- Born: February 29, 1916 Chicago
- Died: February 18, 2010 (aged 93)
- Education: Williams College Johns Hopkins University (M.D. 1942)
- Known for: Showing that glucose-6-phosphate dehydrogenase deficiency is an X-linked recessive genetic disease; random inactivation of one of the two X-chromosomes in mammalian female cells
- Awards: E. Mead Johnson Award (Society for Pediatric Research, 1959); William Allan Award (American Society of Human Genetics, 1973); John Howland Award (American Pediatric Society, 1989); Joseph Zubin Award (American Psychopathological Association, 1998).
- Scientific career
- Fields: Pediatrics, genetics
- Institutions: Johns Hopkins University, Boston Children's Hospital

= Barton Childs =

American geneticist (1916–2010)

Barton Childs (February 29, 1916 – February 18, 2010) was an American pediatrician and geneticist. He received the John Howland Award, the highest award given by the American Pediatric Society (APS), in 1989.

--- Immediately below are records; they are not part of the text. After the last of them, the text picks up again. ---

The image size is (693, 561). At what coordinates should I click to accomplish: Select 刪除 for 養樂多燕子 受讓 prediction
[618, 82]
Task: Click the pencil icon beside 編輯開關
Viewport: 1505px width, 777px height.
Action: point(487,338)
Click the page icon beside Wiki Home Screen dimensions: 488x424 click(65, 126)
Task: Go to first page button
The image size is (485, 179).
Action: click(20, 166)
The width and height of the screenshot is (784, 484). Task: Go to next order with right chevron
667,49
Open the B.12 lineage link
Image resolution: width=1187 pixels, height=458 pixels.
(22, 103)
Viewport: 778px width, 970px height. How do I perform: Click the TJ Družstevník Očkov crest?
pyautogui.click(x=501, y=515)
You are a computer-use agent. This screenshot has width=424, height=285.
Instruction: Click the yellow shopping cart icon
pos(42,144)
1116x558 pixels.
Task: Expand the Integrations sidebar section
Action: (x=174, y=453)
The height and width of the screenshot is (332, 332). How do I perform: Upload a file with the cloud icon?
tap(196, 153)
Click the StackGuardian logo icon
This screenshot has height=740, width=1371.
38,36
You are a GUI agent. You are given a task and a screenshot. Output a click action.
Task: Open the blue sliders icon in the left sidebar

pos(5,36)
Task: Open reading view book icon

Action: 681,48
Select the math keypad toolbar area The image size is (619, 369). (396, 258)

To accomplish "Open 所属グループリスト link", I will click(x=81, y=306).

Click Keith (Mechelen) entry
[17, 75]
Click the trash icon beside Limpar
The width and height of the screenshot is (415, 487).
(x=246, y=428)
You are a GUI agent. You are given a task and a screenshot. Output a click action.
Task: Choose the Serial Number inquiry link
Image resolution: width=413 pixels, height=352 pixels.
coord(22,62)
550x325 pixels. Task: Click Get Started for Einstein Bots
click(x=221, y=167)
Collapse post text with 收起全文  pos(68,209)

== Early life and education ==
He was born in Chicago, Illinois, and graduated from Williams College in 1938. In 1942, he received his M.D. from Johns Hopkins University. Following military service in World War II, he returned to Johns Hopkins for a residency in pediatrics.

== Career ==
After a fellowship at Boston Children's Hospital in Boston, he returned to Johns Hopkins University in 1949, where he remained until his retirement in 1981. He remained a professor emeritus in the Department of Pediatrics at the Johns Hopkins University School of Medicine until his death.

Childs studied the genetics of adrenal hyperplasia, Crigler–Najjar syndrome, and propionic acidemia. He is known for his collaboration with William H. Zinkham, which demonstrated that Glucose-6-phosphate dehydrogenase deficiency is an X-linked recessive genetic disease. He is best known for a collaboration with Ronald Davidson and Harold Nitowsky, which demonstrated random inactivation of one of the two X-chromosomes in mammalian female cells, a mechanism of dosage compensation.

Childs was the author of many editorial pieces on genetic counseling, genetic screening, and behavioral genetics. He was a coauthor of The Metabolic and Molecular Bases of Inherited Disease, published in four volumes. In his book Genetic Medicine: A Logic of Disease, published in 1999, he argues that in the future, all medicine, or medical theory, must be based on the individuality of gene-environment interaction.

==Awards and honors==
- 1959 E. Mead Johnson Award from the Society for Pediatric Research
- 1973 William Allan Award from the American Society of Human Genetics
- 1989 John Howland Award from the American Pediatric Society
- 1998 Joseph Zubin Award from the American Psychopathological Association.